It was one of those news items I filed away in my memory bank, with a mental note to keep my eye out for refutation of the premise being reported.
Well, here's the refutation.
Once again, the pointy-headed do-gooders are set to tinker with the free market in the name of combatting - wait for it - raaaacism!
The home-valuation industry has become the federal government’s latest target for a massive and unjustified power grab. Unless stopped, the government, not markets, will set home prices, which could have catastrophic consequences.
To justify its takeover, the government is trying to scapegoat the appraisal industry—which is 97% white, 70% male and not well-organized—for having caused large disparities in racial wealth and homeownership. Cue last week’s report from the Interagency Task Force on Property Appraisal and Valuation Equity, or PAVE, led by Housing and Urban Development Secretary Marcia Fudge and the director of the president’s Domestic Policy Council, Susan Rice, which asserted the existence of “inequities within current home lending and appraisal processes” for communities of color.
The justification for this inequities-for-communities-of-color is beyond flimsy:
The government’s case is unsubstantiated. The PAVE report relied on three pieces of research. The first one was a blog post by the Federal Housing Finance Agency, which quoted 16 examples of racially charged language out of millions of appraiser reports but refused to disclose the total number of occurrences. The second was what Freddie Mac—one of the two mortgage giants—called “exploratory research” that was later directly contradicted by a report from the other giant, Fannie Mae. The third was a report by the Brookings Institution, which boldly claimed that 23 variables could completely account for all possible non-race-based factors affecting a home’s value. This left only racial bias as the explanation for the remaining value differences between white and black neighborhoods, which research we did for the American Enterprise Institute thoroughly discredits.
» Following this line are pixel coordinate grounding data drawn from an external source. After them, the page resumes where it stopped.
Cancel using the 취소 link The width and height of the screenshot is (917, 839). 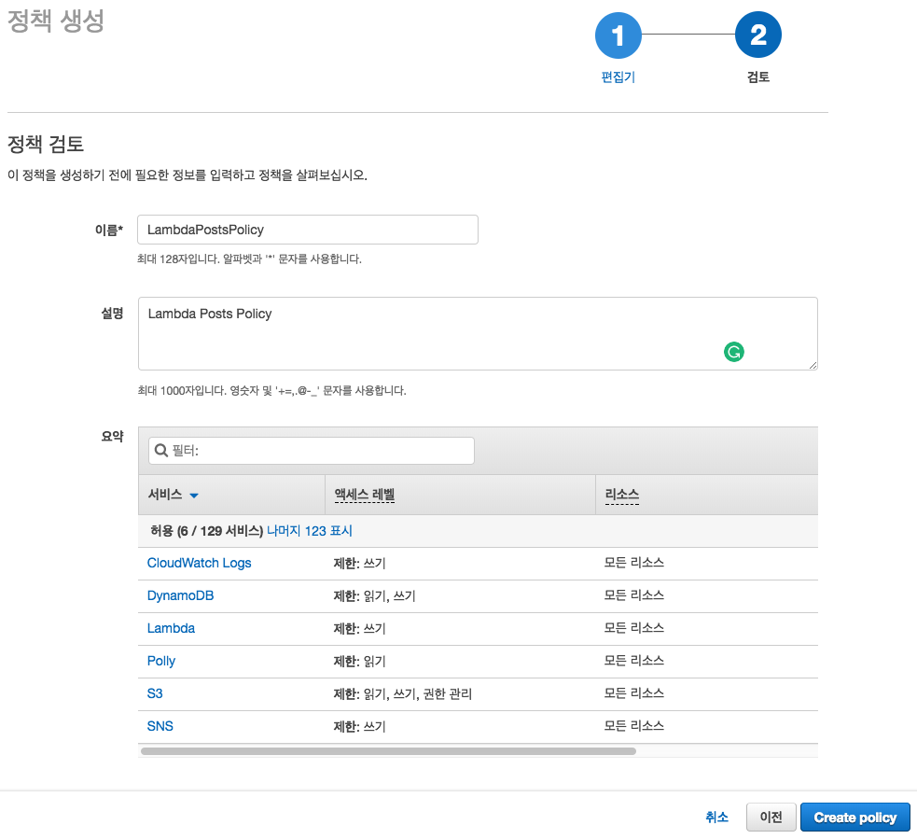tap(716, 818)
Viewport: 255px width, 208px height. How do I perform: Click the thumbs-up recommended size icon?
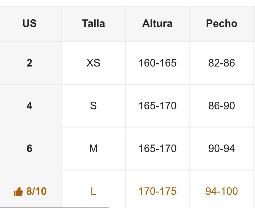point(18,192)
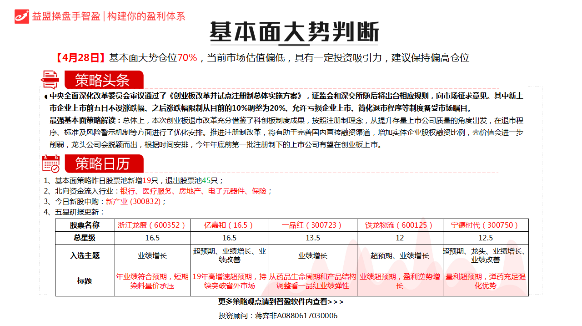The height and width of the screenshot is (326, 582).
Task: Open 浙江龙盛（600352）stock details
Action: point(152,224)
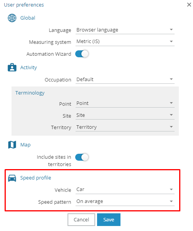The height and width of the screenshot is (231, 193).
Task: Click the Activity badge icon
Action: pyautogui.click(x=12, y=68)
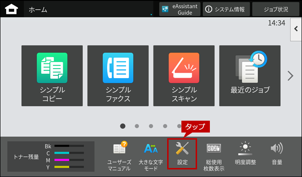Jump to the third home page dot
Screen dimensions: 302x177
coord(151,126)
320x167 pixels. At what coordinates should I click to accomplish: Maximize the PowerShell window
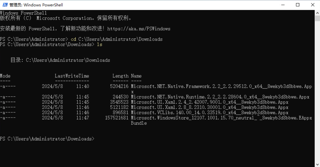(298, 5)
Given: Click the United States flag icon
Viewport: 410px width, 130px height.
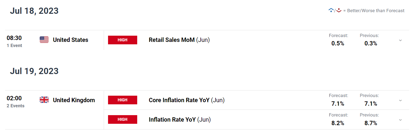Looking at the screenshot, I should 44,40.
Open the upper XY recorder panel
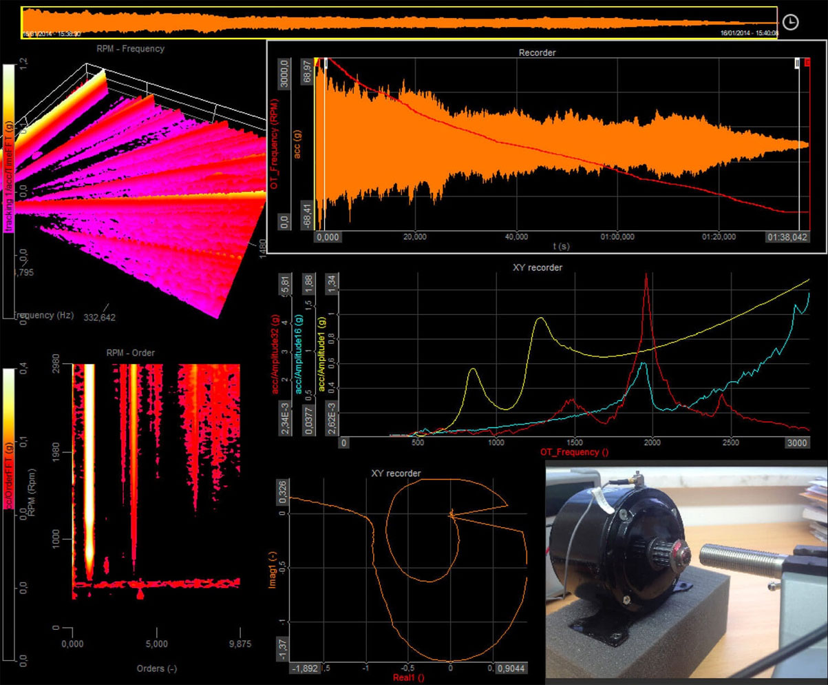Image resolution: width=828 pixels, height=685 pixels. [537, 267]
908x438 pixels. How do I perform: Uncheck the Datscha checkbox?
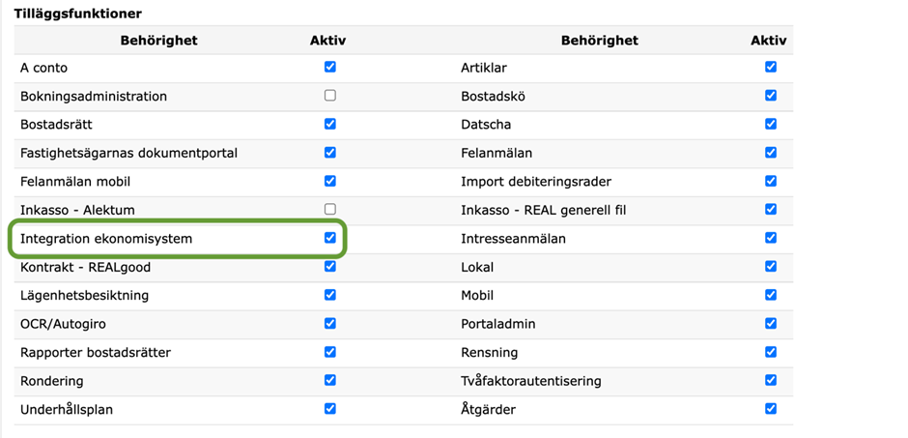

PAVE’s blatant disregard of pertinent research, use of cherry-picked data and discredited research lead it to flawed conclusions. This suggests either a lack of interest in getting to the truth or, more likely, that the report is only a pretext for centralizing valuation regulation under a new Federal Valuation Agency.
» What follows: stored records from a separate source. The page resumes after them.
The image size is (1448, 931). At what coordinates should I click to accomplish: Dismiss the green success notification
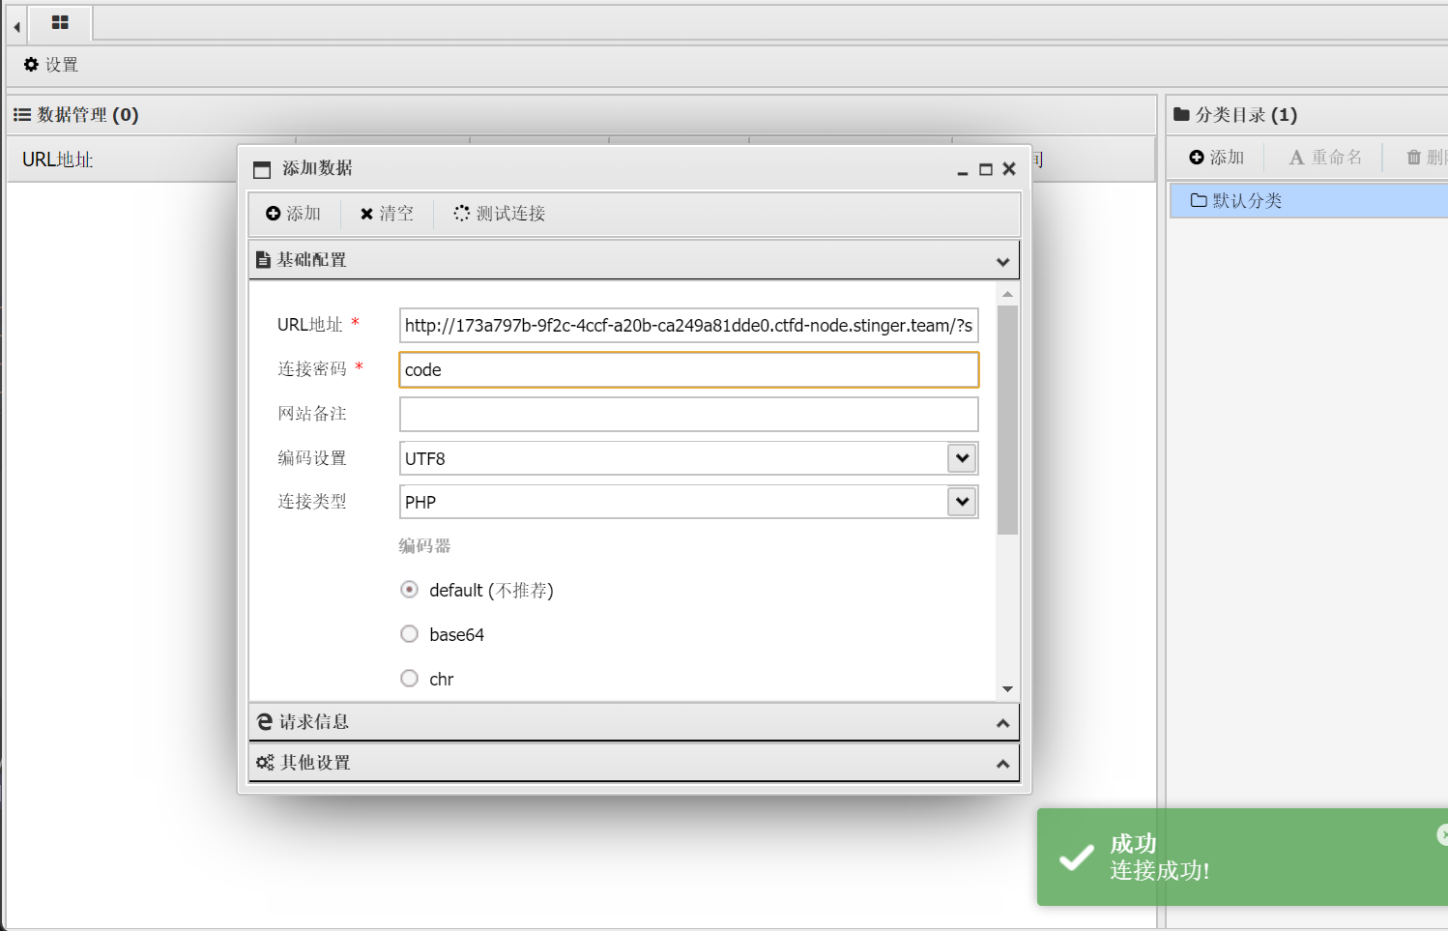pyautogui.click(x=1441, y=834)
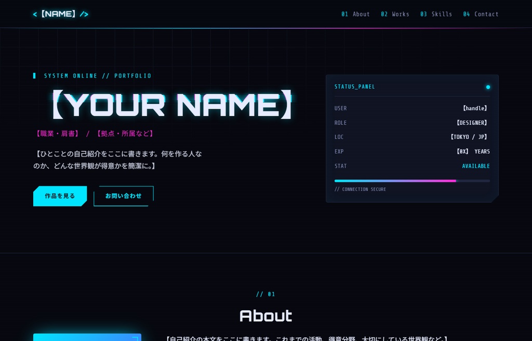Click the 【DESIGNER】 ROLE value
532x341 pixels.
pos(471,123)
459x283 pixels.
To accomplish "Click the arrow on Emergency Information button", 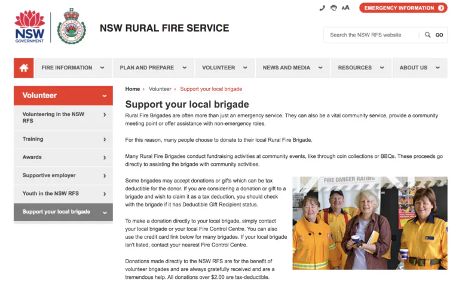I will [x=441, y=8].
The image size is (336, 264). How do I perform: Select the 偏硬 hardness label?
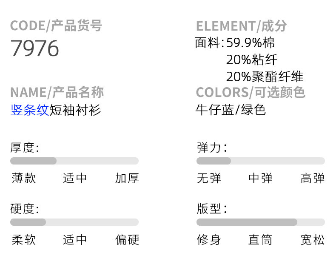click(127, 240)

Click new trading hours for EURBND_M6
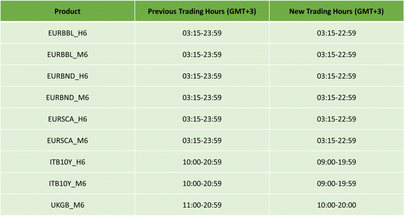click(337, 98)
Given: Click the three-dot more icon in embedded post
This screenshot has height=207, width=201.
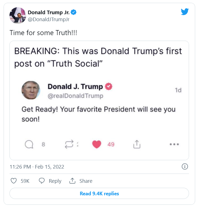Looking at the screenshot, I should (x=174, y=144).
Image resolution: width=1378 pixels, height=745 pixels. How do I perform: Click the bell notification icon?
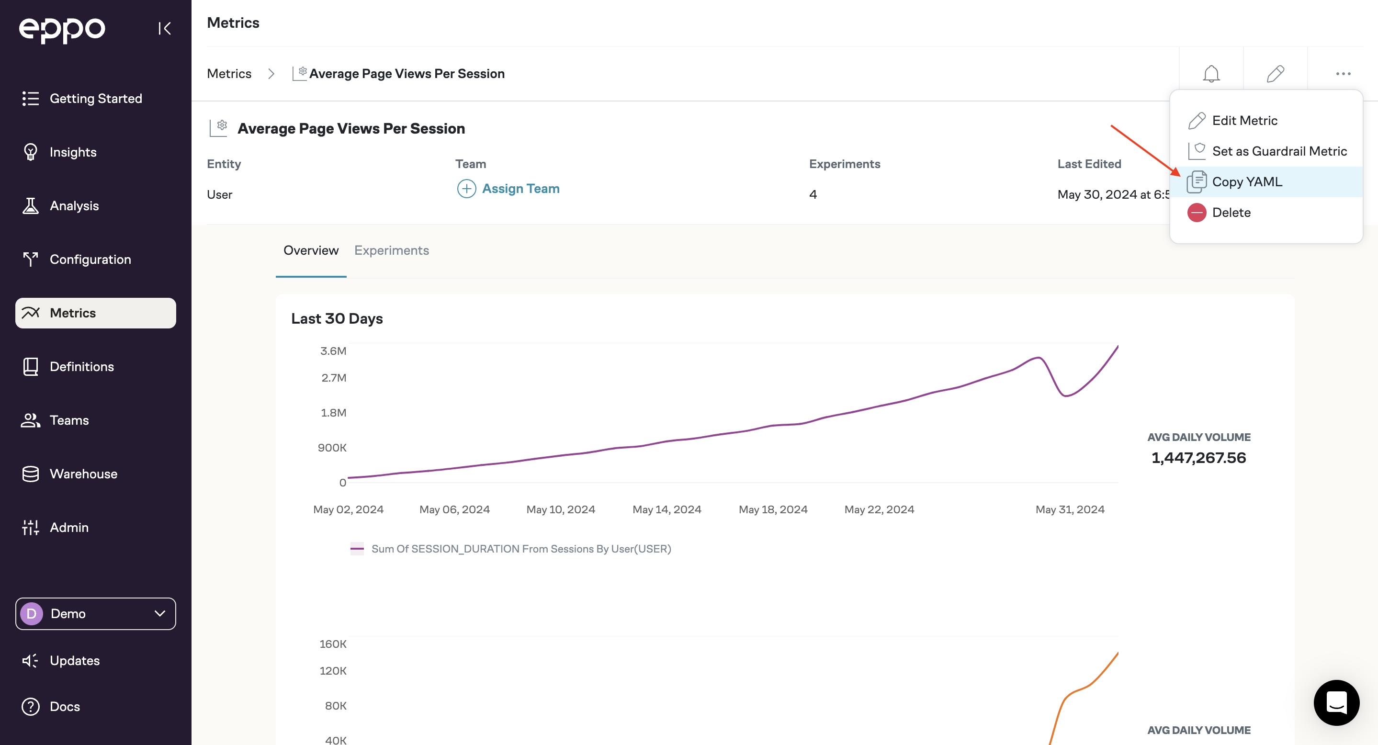pyautogui.click(x=1211, y=73)
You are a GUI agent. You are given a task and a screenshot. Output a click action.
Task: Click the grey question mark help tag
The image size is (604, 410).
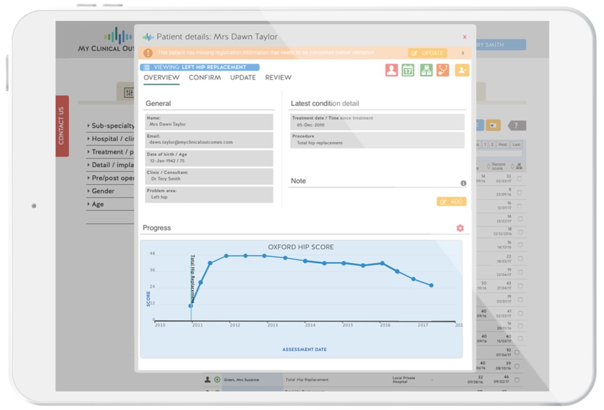[517, 126]
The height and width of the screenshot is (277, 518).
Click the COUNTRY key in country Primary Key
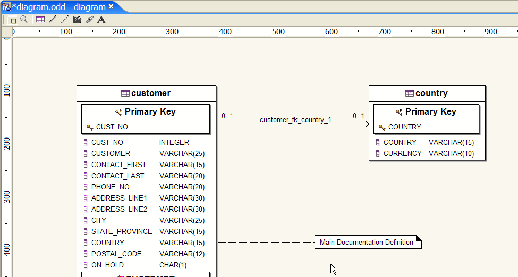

Here we go again. Centralizing regulation under a new federal agency.
And all because the overlords are determined that we all get our minds right about race. Never mind that behaviors that anybody of any race can engage in are the main determinant of how nice a home he or she can buy.
More-rigorous research shows that rather than being the fault of the appraisal industry, the racial homeownership disparity exists because of the failure of past efforts on welfare, school quality, crime, urban renewal or public housing by the federal government to address differences in socioeconomic status. The data clearly show that Americans with higher income and who are married have higher homeownership rates regardless of race. When they were of similar socioeconomic status, black, white and Hispanic households all had similar outcomes when we replicated the Brookings and Freddie studies.
We don’t dispute a legacy of past racism and lingering racial bias, which leaves blacks at a large income and wealth disadvantage, but history shows that government attempts to solve socioeconomic gaps through housing policy often backfire.
Examples abound, but consider these two. The 1967 Presidential Task Force on Housing and Urban Development proposed a 10-year housing program to eliminate all substandard housing in the U.S. It ended up destroying many American cities through a combination of lax lending to underqualified borrowers, careless government oversight (particularly in appraisals), and predatory business arrangements between the Federal Housing Administration and lenders. In the end, these actions wreaked havoc on black households and neighborhoods.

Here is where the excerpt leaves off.